# Do they ever make you feel super guilty?



## missmarstar (Jul 22, 2007)

It's hard leaving them, but I promise they are fine while you go have a date for a couple hours  He was doing a great job with the guilt trip there though, I'll give him that!!


----------



## Heidi36oh (Feb 27, 2007)

Very good guilt trip Mojo, mine are very good at it too.

I know there fine when we leave them for a few hours but I get the same quilt trip..LOL


----------



## BUTTERSisMYmaster (Nov 30, 2007)

You are SOOO getting played. It happens to the best of us... every. single. day. 

My husband constantly tells me they play me like a fiddle... the sad eyes just really get to me! And especially because they can't talk back and say "oh mom, I am not really upset... I was just trying to make you feel bad," I feel bad for days. Ergo, they get snacks and pets ALL day long!


----------



## Mssjnnfer (Aug 9, 2009)

LOL I'm glad I'm not the only one.  

He just wanted to see New Moon too! He heard there were werewolves in it!


----------



## LizShort (May 19, 2009)

Mssjnnfer said:


> Gary and I went on a date tonight... it was seriously the first time I've done something "fun" in a LONG TIME. It was a movie, so the dogs had to be in their kennels for a couple of hours.
> 
> I came home, went to let them out and Mojo was doing the chattery mouth thing, but it was totally breaking my heart!



LOL I have only heard the chattery mouth thing twice, once when something dropped on Jake's paw and the other time when he had a bad dream. Both times he came in for the full body cuddle and whimpered for three or four minutes. 

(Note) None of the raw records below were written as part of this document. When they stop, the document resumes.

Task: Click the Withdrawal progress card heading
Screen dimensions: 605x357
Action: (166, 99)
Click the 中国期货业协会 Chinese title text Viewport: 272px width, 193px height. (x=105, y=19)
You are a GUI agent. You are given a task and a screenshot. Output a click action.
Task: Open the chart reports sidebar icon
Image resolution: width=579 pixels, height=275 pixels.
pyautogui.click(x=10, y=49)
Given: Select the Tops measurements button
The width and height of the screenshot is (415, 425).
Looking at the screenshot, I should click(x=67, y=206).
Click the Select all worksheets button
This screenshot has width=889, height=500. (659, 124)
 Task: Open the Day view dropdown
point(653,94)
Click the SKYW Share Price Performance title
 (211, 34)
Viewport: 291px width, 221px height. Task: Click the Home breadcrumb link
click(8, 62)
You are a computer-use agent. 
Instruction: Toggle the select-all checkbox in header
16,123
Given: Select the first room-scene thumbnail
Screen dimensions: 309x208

when I played the video, Jake, who has been completely knocked out from swimming and running and then a warm bath, sat up and looked worriedly over at me. So funny!!


----------



## Devon (Nov 29, 2009)

Lol! I work at a kennel, and many of the dogs there _always_ make me feel guilty for keeping them in their own separate runs, particularly the Goldens (who mush themselves up against the kennel mesh to be petted by roaming fingers).


----------



## goldensmum (Oct 23, 2007)

Poor boy, and so you should feel guilty,LOL, I know I would. Whenever we leave Quinn & Reeva, they always go and lay in the bay window, and when we return we are greeted by 2 pairs of very sad eyes as if we have been away for weeks instead of an hour.

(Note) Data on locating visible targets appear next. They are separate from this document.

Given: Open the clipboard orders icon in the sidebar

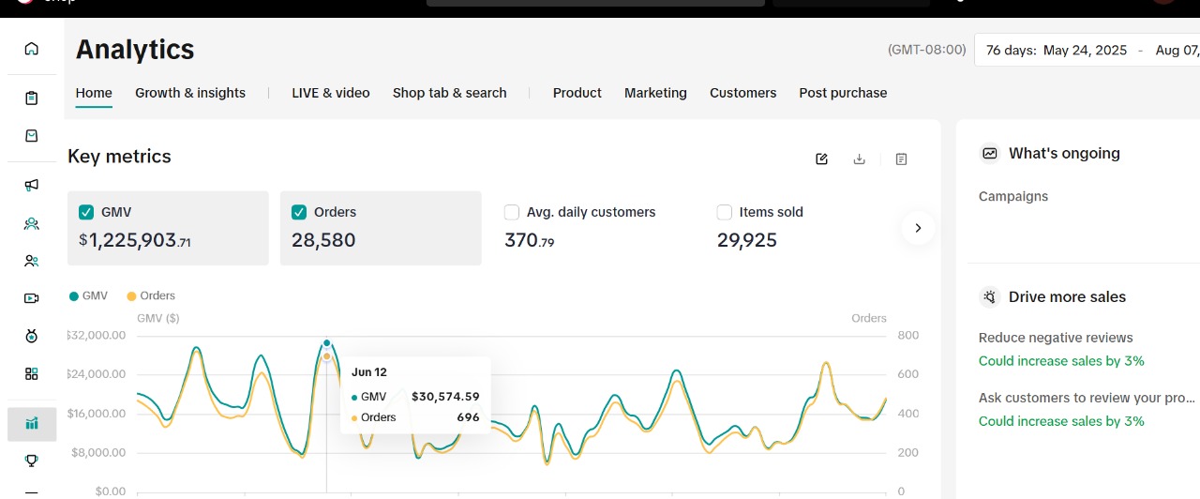Looking at the screenshot, I should [32, 98].
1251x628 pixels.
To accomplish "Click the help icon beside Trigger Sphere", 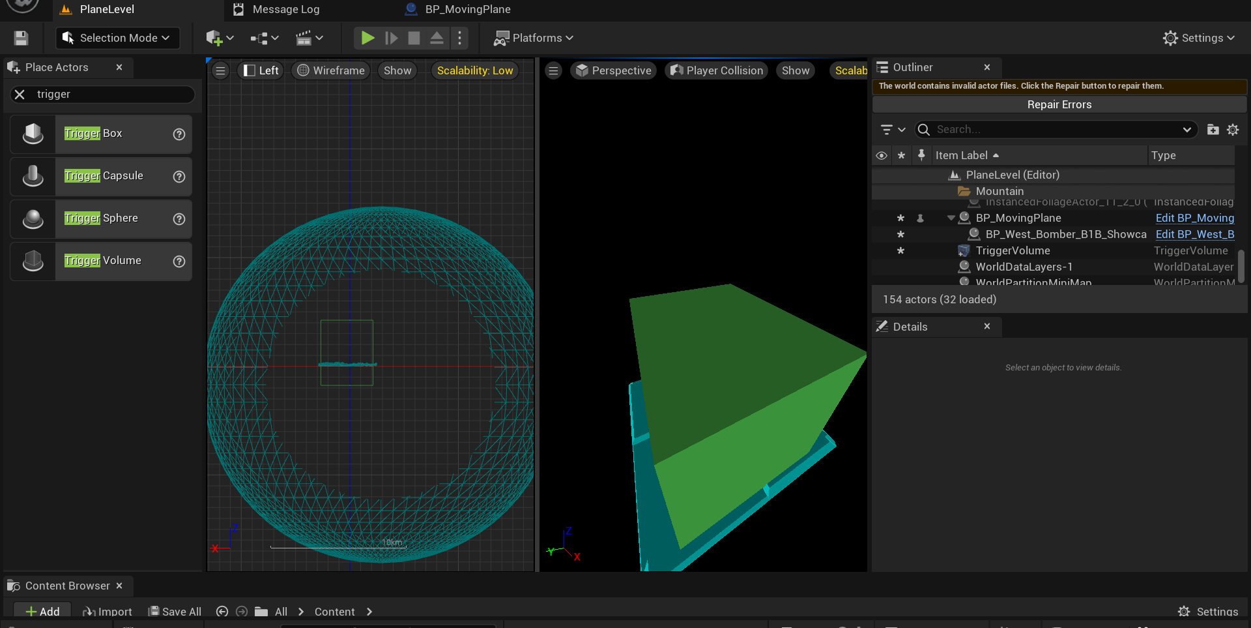I will (x=179, y=219).
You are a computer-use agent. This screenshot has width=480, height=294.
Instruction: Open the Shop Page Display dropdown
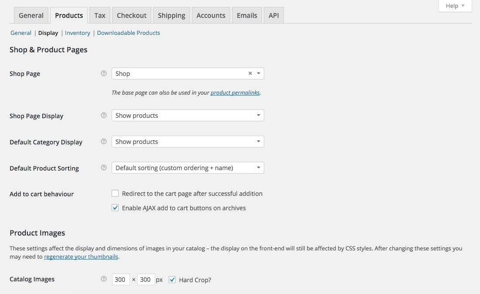pos(187,116)
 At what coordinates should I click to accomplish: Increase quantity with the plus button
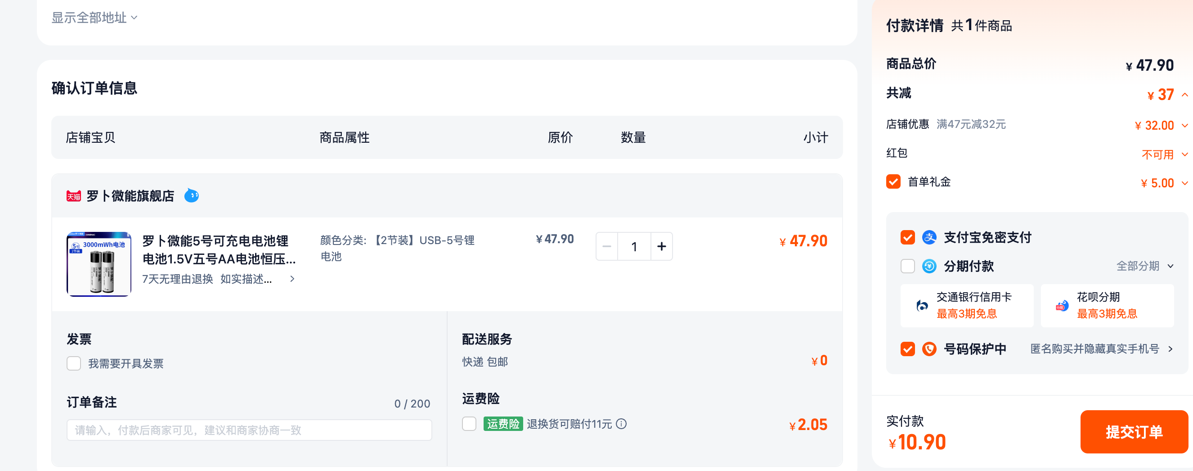661,246
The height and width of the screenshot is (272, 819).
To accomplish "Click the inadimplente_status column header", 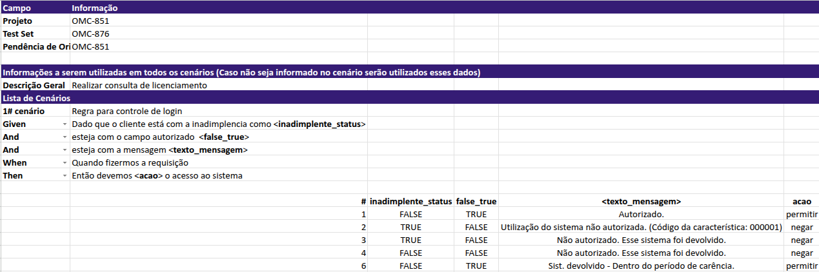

I'm sure you are forgiven now though, until the next time


----------



## LifeOfRiley (Nov 2, 2007)

LOL - Riley makes me feel guilty every time I leave the house without him. 
I work from home, so the boys are used to me being here with them. Riley seems to think that it should be that way all the time and I should never leave the house. 
He isn't too bad when I leave. He'll give me the 'sad face', but he _really_ pours it on when I return home. I can be gone for an hour, and the way he carries on you'd think I'd been gone for a week. Whining, crying, jumping up, licking my whole face, chewing on my thumb. He just goes nuts. I'm a sap, I know ... but it makes me feel guilty for leaving him.


----------



## Merlins mom (Jun 20, 2007)

Merlin doesn't make me feel guilty when I leave, I do it to myself! He does get mad sometimes though. Like late this afternoon when I took my foster Reggie for a walk first (needed to get his in before it started getting dark because he's so unpredictable). Merlin was watching us leave through the window and he was giving me his mad "how DARE you leave me" bark! I felt soooo guilty! Even though I know better!


----------



## unclelar (Oct 10, 2009)

One day after taking them to play at the lake and we were on our way home Buddy was being extra annoying we finally figured he had to go. We were on the interstate and couldn't pull off and he did it in the car. I felt so bad and reading his body language so did he.


----------



## Zeppelin (Jun 28, 2009)

If i put on my jacket or shoes, Zep goes and sits by the door. If he is not coming with me, i tell him to "back up" and he'll back up into the living room and give me this "PLEASE, PLEASE, PLEASE CAN I GO WITH YOU" look. He looks oh so sad when he knows we are leaving without him. It's too funny, but he breaks my heart.


----------



## AquaClaraCanines (Mar 5, 2006)

Rig. He STARES at me and looks heartbroken. I love him to pieces. It kills me. I usually end up saying, "Oh, okay, come on!" since I don't go many places a dog couldn't come anyway.


----------



## Ljilly28 (Jan 22, 2008)

When I played your video, all three of my goldens dashed over to my laptop and stared at it. I feel guilty whenever I leave them, even though I know it's crazy.


----------



## esSJay (Apr 13, 2009)

Awww!!! Mojo made ME feel guilty, too!

Molson makes me feel guilty when I leave him to go to the bathroom! 

I want to know who taught Molson the sad puppy dog eyes look? It sure wasn't me!


----------